Nowadays, every Black History Month has a different theme. This year, it is "A Century of Black Life, History and Culture." Below are 10 more facts related to the celebration:
1. Canada and the U.K. have their own Black History Months. Canada also marks it in February, but the U.K. marks its own in October.
2. Recent counts put the black population of the U.S. at 45 million. New York has the highest number of black residents, with 3.7 million, while Washington has the highest proportion of African-Americans, with 51 percent.
3. There are 46 black members in the 114th Congress, the Hill reported. The first black senator was Hiram Rhodes Revels, who represented Mississippi from 1870 to 1871, and the first black congresswoman was Shirley Chisholm, who represented New York during seven terms.
4. "The Renaissance" was the name of the first black professional basketball team. They were nicknamed the Rens and once won an amazing 88 consecutive games.
5. Lincoln University in Oxford, Pennsylvania, became the first degree-granting historically black university in 1854. Now, the U.S. has 106, including Florida A&M University in Tallahassee, North Carolina A&T University in Greensboro and Howard University in Washington.
6. The first black astronaut was Robert Henry Lawrence Jr., but he died before he could travel to space. The first black astronaut in space was Guion Bluford in 1983.
7. A portion of Martin Luther King Jr.'s famous "I Have A Dream" speech was improvised. At one point, he pushed his papers aside and "turned his speech into a sermon," PBS noted. "All of a sudden, this thing came to me that I have used -- I'd used it many times before, that thing about 'I have a dream' -- and I just felt that I wanted to use it here," King said later.

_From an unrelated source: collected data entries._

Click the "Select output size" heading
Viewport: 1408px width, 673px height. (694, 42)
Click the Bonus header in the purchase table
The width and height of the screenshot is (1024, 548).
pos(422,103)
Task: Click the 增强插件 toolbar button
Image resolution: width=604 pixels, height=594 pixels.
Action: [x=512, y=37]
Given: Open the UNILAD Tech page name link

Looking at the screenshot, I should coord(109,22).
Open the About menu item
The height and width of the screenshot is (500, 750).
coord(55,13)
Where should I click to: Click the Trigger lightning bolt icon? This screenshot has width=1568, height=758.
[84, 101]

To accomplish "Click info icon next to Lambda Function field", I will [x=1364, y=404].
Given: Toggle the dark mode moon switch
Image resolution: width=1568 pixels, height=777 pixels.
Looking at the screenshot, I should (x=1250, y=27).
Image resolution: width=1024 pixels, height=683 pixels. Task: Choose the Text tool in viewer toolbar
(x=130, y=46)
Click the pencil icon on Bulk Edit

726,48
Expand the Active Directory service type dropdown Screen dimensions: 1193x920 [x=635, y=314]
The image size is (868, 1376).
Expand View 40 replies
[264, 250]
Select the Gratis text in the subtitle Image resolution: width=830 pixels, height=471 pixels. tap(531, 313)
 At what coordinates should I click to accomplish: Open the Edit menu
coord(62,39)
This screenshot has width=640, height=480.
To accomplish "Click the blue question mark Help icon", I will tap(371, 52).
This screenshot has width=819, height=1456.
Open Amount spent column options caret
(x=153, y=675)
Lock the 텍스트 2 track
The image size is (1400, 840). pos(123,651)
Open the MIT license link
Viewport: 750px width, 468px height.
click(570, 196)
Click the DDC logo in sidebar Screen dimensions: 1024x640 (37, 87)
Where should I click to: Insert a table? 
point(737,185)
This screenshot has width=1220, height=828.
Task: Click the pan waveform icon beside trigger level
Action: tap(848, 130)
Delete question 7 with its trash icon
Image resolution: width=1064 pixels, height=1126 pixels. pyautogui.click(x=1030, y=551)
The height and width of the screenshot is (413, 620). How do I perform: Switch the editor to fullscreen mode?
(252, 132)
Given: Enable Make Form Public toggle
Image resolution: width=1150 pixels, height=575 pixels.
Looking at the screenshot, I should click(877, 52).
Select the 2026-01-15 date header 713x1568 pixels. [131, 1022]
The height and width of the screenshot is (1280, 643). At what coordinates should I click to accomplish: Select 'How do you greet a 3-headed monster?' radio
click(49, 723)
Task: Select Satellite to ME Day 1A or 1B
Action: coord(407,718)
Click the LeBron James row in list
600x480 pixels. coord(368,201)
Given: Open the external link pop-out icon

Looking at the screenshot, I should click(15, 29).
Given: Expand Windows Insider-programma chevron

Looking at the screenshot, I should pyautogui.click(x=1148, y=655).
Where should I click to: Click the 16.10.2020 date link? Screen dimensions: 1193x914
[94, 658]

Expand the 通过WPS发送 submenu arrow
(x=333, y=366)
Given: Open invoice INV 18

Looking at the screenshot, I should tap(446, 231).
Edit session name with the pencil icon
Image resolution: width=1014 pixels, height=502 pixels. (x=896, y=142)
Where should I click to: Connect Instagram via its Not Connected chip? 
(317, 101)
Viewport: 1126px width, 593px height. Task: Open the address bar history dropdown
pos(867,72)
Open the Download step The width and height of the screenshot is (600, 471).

8. Potato chips were invented by a black man. In 1853, a restaurant customer sent his French fries back to the kitchen because they were too thick. The chef, George Crum, cut a bunch of potatoes as thin as he could, fried them crisp in anger and, voila, the potato chip was born, according to howstuffworks. The golf tee, gas mask and modern blood bank were also invented by African Americans.
9. The first black Nobel Peace Prize winner was Ralph J. Bunche, who won in 1950 for his mediation efforts in Palestine. The first black Oscar winner was Hattie McDaniel for her portrayal of Mammy in "Gone with the Wind." She won as best supporting actress.
10. Robert Abbott became the first black millionaire after he founded the weekly newspaper, the Chicago Defender, in 1905. BET founder Robert L. Johnson became the first black billionaire in 2000.